Nie manfred, to trzeba powtarzać do bólu. W czasie sierpniowego wypadu w Tatry Słowackie prawie że nieśliśmy z żoną na Hrebienok młodego Słowaka, któremu nikt nie powiedział jak się ubrać i wyposażyć, a kiedy opadł z sił, towarzystwo, które go zabrało na wycieczkę, zostawiło go pod opieką fajtłapy niemającego zielonego pojęcia co z tym fantem począć. Szczęście chłopaka, że żona - doktor z wieloletnim stażem - na pierwszy rzut oka oceniła jego stan.
Inny przykład: tuman - litościwie nie użyję bardziej adekwatnego określenia - pchający się pod włos z Czerwonej Ławki w kierunku Doliny Pięciu Stawów Spiskich.
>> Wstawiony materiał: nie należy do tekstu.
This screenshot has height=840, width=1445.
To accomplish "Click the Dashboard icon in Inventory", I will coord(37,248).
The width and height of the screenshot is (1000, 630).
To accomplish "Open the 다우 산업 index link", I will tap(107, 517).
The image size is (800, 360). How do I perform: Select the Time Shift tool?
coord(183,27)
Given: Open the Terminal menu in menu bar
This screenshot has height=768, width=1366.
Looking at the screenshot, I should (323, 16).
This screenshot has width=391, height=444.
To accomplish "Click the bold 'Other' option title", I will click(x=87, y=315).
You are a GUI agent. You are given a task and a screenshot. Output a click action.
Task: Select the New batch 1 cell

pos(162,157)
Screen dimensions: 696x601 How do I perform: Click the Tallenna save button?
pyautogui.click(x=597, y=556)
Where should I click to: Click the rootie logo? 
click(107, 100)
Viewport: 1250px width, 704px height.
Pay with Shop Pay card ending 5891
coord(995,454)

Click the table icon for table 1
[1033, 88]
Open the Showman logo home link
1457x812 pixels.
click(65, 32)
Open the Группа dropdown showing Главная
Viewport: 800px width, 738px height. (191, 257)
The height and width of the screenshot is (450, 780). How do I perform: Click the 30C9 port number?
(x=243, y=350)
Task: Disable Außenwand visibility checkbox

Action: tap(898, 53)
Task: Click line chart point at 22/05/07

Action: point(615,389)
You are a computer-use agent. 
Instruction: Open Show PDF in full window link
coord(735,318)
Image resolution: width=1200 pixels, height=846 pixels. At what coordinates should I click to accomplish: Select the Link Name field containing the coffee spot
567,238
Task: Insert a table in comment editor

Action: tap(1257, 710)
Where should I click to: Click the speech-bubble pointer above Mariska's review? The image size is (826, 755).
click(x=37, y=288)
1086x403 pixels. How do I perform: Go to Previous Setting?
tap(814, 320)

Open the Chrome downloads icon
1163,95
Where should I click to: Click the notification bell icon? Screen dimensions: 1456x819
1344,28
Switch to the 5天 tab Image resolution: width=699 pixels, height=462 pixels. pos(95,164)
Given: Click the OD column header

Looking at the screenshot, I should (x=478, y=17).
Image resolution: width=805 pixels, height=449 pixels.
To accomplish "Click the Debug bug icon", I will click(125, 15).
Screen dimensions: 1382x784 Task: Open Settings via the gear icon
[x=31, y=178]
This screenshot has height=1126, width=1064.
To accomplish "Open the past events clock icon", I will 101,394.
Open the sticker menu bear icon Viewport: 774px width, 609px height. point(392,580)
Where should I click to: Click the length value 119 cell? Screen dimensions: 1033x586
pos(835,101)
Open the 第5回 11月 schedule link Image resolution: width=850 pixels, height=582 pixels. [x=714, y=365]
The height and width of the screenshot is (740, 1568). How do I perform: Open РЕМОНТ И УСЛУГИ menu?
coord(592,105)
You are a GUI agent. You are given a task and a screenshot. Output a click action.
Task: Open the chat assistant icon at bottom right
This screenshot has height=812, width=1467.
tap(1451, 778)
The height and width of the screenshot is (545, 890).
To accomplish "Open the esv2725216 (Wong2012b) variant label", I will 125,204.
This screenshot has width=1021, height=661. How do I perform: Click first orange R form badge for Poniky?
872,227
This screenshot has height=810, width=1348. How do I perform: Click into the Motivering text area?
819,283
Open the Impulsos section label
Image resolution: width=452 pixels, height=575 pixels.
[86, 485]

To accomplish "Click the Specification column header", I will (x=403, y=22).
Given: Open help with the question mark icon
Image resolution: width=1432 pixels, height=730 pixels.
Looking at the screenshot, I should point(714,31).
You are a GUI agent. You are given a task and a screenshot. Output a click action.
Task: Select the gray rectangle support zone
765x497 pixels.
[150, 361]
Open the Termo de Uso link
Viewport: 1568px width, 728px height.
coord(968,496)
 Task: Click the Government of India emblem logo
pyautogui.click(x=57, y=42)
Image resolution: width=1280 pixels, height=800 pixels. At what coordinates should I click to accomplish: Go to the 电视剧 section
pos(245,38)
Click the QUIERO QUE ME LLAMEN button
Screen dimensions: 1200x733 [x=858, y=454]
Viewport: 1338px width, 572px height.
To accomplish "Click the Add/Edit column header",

Takie przykłady możnaby mnożyć, dlatego uważam, że wskazówek, o których wspomnałeś nigdy za wiele.

Macro
08-12-2007, 21:18
...eee przesadzasz, sam tak łażę i troche moich znajomych , no może z mapą i wiem gdzie idę, a i sprzętowo jestem przygotowany. Ale praktyka wygląda tak, że wieczorem pakowanko, potem do 1:00 na forum nikona :-), pobudka o 5:00, o 6 wyjazd. szybki przelot zakopianką ( rano przejezdna), ok 8:30 jesteśmy u wrót jakiejś dolinki, a 12-13 pow 2000mnp. o 19 po wycieczce , po drodze jeszcze mały "popas" w Rabce ( polecam "Siwy Dym'). Powrót przez Wadowice i ok 23 domek. Tylko na drugi dzień nie bardzo chce sie iść do pracy
Hmm - jakoś zapomniałem o tym wątku :/

Wcale nie przesadzam. Właśnie sam napisałeś kluczową różnicę pomiędzy tobą, a wspomnianą znajomą. Masz mapę, wiesz gdzie idziesz no i jesteś przygotowany. Wypad na jeden dzień i chodzenie po nieprzespanej nocy jest w pełni normalne i sam tak wiele razy robiłem (np: bo po co mam tracić dzień jak przyjechałem rano pociągiem) :)
Mnie chodziło o to, że ona była pierwszy raz w Tatrach, generalnie po górach nie chodzi, mapy nie miała i absolutnie nie interesowało jej, że istnieje coś takiego jak orla perć (pomijając faktyczną trudność tego szlaku). Nauczkę dostała, bo przez resztę dosyć krótkiego wyjazdu praktycznie nie wyszła nigdzie więcej (kolosalne zakwasy i obtarcia). Dobrze, że tylko na tym się skończyło.